Egypt devaluation “step in right direction”

Egypt mapEgypt’s decision to devalue its currency by 14% against the dollar is “a step in the right direction”, though a further weakening of the Egyptian pound is likely.

Salah Shamma of Franklin Templeton Investments, who made the prediction, also says the likelihood of an interest rate hike has increased “considerably” as the central bank moves to hold down inflation and prevent dollarisation, the situation in which the Egyptian pound is replaced by the dollar.

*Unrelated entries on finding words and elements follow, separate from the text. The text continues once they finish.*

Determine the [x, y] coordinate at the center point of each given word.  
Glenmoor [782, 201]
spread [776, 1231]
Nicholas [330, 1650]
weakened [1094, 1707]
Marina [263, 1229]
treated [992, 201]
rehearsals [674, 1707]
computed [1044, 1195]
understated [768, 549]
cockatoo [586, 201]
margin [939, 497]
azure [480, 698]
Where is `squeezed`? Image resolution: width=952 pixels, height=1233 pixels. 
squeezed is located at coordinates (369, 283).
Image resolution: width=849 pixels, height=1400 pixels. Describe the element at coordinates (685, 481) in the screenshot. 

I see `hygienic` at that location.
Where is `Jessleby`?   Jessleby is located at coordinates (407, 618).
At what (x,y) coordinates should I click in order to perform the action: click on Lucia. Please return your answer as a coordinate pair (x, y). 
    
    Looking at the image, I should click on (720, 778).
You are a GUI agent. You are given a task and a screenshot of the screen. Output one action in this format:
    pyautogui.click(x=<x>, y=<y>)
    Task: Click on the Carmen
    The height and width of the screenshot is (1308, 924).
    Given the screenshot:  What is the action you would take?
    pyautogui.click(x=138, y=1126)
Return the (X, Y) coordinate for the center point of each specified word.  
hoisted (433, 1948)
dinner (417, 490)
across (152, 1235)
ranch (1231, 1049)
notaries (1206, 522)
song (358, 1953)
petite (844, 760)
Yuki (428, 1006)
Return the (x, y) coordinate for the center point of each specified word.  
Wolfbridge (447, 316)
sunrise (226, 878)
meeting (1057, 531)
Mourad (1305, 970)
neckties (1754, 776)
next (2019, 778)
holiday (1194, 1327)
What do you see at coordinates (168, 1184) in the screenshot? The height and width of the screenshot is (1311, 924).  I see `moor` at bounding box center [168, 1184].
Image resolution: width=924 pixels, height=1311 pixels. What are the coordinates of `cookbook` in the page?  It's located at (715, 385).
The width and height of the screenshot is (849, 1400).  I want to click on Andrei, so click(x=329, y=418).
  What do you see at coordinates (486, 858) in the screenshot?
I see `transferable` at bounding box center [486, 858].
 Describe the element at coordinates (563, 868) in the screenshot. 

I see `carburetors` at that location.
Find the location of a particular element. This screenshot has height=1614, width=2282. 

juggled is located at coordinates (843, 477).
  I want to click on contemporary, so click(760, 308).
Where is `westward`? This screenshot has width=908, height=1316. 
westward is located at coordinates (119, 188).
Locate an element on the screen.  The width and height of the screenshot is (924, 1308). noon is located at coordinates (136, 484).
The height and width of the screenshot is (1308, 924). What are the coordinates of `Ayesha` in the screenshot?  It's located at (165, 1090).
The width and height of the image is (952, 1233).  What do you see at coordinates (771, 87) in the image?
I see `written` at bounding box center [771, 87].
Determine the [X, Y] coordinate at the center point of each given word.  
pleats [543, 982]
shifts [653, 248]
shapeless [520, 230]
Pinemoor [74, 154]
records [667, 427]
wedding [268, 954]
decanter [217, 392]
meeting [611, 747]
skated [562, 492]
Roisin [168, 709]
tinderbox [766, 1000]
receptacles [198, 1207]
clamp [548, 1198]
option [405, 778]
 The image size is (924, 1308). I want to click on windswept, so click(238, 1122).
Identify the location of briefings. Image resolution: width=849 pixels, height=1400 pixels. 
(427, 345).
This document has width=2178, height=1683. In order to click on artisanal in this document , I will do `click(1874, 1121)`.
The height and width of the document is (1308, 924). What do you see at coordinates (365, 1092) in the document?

“We do not expect today’s rate to be the final equilibrium rate,” says Shamma, who is head of investment for MENA equities. “The Egyptian pound is likely to weaken further in the near term as the Central Bank of Egypt manages upcoming FX auctions to close the gap with the black market.”

Ratings agency Fitch Ratings wrote positively of the devaluation, which ought to bolster confidence in the Egyptian pound and unlock foreign investment, however it warned the move would increase Egypt’s cost of borrowing.

The devaluation was nevertheless painful for those foreign investors in Egyptian assets who had not hedged their portfolios.

A fund manager for Ashburton Investments recently told Funds Global MENA that devaluations in the Egyptian pound and the Nigerian naira were needed to unlock stalled investment in African equities.